Representing Yourself in a High Conflict Child Custody Case

What Is a High Conflict Child Custody Case?

Virtually all child cVirtually all child custody litigation involves a tremendous amount of conflict which is driven by general animosity and possibly even a visceral hatred depending on how bad the breakup was. Typically, this anger and resentment fades over time, and Parties learn how to work together and focus on what’s best for the children. There can still be some conflict in these cases, but it tends to arise out of emotional immaturity and insecurity, which is something that can be communicated through and managed over time.

A high-conflict child custody case is nothing like this. In such a case your adversary both craves and requires the conflict to continue perpetually over time. This is usually because the adversary has a personality disorder or an obsessive reliance on the conflict itself. The adversary, over time, becomes more and more dependent on the conflict to validate their sense of self and obtain adulation, admiration, or sympathy from others that they communicate and associate with.

For conflict to end, both parents have to be willing to work together to a compromise, but in these cases, the adversary is both unwilling and incapable of it because doing so would ultimately result in them having to abandon the toxic obsession they have developed with the conflict as well as the adulation, admiration, and sympathy they had been receiving from others. In these cases, the conflict invariably will worsen over time, and almost always result in severe child abuse and neglect.

My Story

I started representing himself in August of 2008. I was a college student, still working on my undergrad, making well under the poverty line, whereas my ex had a full-time job as a medical technician in the VA Hospital. I couldn’t afford an attorney. She could.
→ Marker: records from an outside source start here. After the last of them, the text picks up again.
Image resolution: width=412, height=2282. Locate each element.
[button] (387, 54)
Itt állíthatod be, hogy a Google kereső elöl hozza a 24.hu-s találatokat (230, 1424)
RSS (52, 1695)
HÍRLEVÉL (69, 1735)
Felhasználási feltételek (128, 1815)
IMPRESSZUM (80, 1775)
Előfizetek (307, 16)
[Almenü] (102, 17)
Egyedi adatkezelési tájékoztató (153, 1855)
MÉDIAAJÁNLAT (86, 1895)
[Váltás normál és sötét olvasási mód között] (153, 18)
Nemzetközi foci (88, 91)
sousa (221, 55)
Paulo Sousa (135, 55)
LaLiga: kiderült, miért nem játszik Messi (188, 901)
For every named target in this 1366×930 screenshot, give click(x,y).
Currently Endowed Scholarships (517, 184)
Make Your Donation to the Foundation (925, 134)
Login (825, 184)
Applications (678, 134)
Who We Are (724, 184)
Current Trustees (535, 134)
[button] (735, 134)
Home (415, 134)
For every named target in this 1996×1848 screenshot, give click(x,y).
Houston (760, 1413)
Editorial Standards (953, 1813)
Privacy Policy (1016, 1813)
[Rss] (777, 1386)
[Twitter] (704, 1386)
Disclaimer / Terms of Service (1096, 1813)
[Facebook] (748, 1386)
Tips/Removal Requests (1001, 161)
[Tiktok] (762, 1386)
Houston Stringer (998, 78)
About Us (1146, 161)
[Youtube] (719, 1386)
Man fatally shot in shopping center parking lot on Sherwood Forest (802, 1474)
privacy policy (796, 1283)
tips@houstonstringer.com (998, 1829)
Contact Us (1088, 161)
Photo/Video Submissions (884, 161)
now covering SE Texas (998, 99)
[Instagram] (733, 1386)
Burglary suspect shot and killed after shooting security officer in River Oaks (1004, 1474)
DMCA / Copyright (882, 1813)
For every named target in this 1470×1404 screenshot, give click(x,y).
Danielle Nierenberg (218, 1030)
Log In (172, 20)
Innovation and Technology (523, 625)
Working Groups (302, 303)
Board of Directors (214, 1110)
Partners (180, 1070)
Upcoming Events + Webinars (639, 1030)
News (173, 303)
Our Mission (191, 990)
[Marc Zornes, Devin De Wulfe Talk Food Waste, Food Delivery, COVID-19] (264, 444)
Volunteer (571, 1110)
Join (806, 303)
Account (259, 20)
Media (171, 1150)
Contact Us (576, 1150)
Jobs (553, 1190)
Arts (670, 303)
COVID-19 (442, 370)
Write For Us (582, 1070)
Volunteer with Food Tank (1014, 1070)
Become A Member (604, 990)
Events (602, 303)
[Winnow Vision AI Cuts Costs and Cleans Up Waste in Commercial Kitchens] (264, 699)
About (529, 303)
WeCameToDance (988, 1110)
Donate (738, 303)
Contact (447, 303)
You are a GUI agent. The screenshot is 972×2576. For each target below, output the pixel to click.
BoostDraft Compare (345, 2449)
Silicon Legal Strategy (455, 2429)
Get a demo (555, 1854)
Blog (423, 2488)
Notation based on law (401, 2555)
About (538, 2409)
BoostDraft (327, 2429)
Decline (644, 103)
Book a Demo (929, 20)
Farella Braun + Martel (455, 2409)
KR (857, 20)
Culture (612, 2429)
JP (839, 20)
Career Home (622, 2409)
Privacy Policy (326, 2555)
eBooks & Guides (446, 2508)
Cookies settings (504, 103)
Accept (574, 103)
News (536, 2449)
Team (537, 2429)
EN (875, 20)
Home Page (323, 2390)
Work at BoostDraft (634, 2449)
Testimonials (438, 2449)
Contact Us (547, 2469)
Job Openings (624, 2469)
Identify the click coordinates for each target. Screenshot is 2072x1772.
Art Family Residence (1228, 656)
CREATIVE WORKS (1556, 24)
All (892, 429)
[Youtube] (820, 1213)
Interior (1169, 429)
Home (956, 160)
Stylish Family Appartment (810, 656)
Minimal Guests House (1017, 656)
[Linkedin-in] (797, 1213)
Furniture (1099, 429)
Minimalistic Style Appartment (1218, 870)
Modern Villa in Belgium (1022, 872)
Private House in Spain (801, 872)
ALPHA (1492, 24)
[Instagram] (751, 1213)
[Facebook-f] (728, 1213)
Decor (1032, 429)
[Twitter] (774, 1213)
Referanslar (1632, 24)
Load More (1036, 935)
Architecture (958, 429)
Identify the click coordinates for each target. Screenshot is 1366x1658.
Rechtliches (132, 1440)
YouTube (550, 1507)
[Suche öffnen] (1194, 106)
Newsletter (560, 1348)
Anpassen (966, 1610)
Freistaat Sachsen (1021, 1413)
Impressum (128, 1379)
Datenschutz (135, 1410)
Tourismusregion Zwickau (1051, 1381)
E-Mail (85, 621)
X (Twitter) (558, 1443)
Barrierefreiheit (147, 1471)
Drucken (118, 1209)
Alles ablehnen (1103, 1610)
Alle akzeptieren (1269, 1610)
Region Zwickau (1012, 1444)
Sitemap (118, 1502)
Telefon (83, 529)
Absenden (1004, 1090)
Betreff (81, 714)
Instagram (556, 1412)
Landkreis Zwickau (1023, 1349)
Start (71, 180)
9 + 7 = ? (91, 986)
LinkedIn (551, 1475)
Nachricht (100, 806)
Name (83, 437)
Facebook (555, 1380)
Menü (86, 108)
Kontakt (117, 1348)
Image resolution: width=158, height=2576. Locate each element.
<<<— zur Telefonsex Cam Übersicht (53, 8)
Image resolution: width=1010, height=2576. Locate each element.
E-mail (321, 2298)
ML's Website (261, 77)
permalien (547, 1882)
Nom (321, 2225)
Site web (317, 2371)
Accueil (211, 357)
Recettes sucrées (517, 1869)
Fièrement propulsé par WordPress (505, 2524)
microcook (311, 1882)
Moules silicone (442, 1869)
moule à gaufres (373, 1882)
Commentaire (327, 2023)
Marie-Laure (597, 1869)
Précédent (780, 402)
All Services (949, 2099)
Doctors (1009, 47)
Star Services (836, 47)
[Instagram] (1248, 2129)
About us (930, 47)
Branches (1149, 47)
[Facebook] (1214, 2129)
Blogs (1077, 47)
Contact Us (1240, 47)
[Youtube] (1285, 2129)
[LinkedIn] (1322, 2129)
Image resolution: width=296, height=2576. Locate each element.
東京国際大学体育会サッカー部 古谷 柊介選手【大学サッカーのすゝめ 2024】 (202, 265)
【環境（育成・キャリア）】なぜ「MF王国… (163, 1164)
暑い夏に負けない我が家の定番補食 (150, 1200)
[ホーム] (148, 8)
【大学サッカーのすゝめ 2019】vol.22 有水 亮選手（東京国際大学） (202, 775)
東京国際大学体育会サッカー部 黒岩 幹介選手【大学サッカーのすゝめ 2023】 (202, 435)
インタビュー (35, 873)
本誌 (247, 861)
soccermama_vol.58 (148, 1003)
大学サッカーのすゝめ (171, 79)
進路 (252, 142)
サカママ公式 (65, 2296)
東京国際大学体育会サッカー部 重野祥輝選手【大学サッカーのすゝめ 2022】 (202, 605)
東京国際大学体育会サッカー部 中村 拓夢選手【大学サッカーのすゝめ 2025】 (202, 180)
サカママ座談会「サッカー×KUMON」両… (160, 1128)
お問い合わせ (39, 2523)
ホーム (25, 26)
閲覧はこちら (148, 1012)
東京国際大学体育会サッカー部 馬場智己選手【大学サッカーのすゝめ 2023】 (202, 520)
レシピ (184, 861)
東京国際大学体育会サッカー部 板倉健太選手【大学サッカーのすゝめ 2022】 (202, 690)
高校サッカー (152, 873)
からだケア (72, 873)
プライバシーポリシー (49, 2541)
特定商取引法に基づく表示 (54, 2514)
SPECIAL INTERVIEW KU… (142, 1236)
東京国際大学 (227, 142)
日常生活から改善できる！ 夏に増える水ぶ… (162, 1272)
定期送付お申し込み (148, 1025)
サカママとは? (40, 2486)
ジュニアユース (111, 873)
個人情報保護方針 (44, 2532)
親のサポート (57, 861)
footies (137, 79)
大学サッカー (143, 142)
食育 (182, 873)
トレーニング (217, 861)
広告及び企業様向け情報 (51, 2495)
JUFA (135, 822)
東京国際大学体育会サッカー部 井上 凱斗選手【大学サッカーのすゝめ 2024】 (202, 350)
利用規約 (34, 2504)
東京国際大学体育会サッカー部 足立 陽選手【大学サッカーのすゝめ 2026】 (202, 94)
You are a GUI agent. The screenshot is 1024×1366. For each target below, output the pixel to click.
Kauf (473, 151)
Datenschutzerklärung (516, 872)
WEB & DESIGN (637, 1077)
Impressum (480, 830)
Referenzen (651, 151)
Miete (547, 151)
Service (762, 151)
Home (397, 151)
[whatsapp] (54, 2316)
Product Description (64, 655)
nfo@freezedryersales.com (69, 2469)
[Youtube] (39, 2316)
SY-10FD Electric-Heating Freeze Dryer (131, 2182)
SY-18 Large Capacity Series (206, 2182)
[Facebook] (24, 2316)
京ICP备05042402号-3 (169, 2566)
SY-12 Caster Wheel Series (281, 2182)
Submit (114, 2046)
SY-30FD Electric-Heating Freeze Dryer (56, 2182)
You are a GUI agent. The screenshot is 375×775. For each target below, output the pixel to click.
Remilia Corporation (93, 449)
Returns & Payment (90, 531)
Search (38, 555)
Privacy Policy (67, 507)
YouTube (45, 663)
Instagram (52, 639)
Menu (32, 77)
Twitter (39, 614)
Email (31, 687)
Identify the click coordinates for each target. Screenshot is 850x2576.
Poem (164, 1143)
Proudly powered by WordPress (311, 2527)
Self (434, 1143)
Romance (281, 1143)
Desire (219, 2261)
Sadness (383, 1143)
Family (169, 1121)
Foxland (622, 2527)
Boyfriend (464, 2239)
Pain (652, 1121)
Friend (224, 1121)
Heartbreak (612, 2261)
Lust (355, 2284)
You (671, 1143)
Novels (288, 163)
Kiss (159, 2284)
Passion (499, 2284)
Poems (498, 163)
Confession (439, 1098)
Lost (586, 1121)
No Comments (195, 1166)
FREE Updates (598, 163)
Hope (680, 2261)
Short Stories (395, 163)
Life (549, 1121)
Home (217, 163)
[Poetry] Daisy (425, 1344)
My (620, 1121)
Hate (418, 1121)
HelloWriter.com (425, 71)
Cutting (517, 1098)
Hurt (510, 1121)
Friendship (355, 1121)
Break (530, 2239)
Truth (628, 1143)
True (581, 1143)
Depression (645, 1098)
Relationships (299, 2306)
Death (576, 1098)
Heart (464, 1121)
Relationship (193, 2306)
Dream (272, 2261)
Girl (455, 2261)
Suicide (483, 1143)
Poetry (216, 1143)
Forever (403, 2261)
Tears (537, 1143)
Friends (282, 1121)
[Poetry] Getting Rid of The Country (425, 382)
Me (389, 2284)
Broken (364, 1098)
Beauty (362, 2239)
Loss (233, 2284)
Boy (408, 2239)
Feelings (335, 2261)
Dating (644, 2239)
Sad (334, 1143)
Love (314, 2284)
Our case had hundreds of filings, over 20 hearings, with well over 40 orders having been entered by the court. To offer some perspective, I was able to get assistance from three lawyers, each of which represented me at a single hearing, and filed collectively approximately 2-3% of the papers in my cases.

In contrast, my ex had two lawyers, which collectively filed all but a single paper in her case, and represented her at all but one hearing.

. In August 2008, I started out with 2 hours of supervised visitation per week.

. In October of 2008, I transitioned into 2 days of unsupervised visitation per week.

. In August of 2009, I was awarded primary-physical and joint-legal custody.

. In November of 2014, I was awarded primary physical custody.

. In February of 2016, I was awarded sole legal custody.

. In August of 2016, my ex’s parental rights were terminated.

Throughout this wild and crazy legal journey, I managed to represent myself and win three appeals to the Supreme Court of Nevada.

Why Represent Yourself

The biggest part of question is whether you can afford an attorney. Virtually anyone, friends, family members, even judges, will tell you to hire an attorney. You will probably hear and read the phrase, “he who represents himself is a fool for a client.” What these good-intentioned advisors don’t understand is that you do want to hire an attorney, the problem is you cannot afford one!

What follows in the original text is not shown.